E infine, Contrappunto variabile: qui, con una rapida sequenza logica, e una leggerezza nuovamente terribile, la Bragagnini scrive “vivere cosa vuoi che sia quando è già successo … fabbricarsi falsi ricordi / è una rivoluzione semplice ne puoi avere a centinaia / voluti, a uso proprio, non passa differenza”. Anche la realtà viene messa in discussione: i ricordi, veri o falsi che siano, sono equivalenti, e possono essere creati e distrutti a proprio uso e consumo, a piacimento, secondo utilità e volontà.

Sono versi molto lucidi, in cui si tratteggia con precisione la compressione che la nostra società esercita sugli individui, costringendoli a meccanismi di difesa paradossali, sia per elaborare il senso di alienazione e di abitudine, sia la ritualità delle convenzioni sociali, sia la precarietà dei valori e dei referenti fisici e metafisici.

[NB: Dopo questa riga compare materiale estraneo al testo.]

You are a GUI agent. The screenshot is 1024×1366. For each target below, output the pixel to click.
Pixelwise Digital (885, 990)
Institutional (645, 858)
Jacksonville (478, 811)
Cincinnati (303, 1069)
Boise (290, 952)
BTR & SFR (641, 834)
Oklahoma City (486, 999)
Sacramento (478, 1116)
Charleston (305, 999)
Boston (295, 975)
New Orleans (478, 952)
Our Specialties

Non si offre alcuna soluzione o alternativa, ma quello che appare con netta evidenza è la restituzione di un’immagine consapevole di un meccanismo che, spesso, è sotterraneo ed incosciente: e la presa di coscienza è l’unico punto di partenza per poterne discutere, ragionare, e ipotizzare un eventuale superamento per dissolvere questa straniante dissociazione – anche se, la serenità e la leggerezza del tono della Bragagnini non fanno nemmeno sospettare che ce ne sia la necessità – e anche su questo sarebbe il caso di riflettere.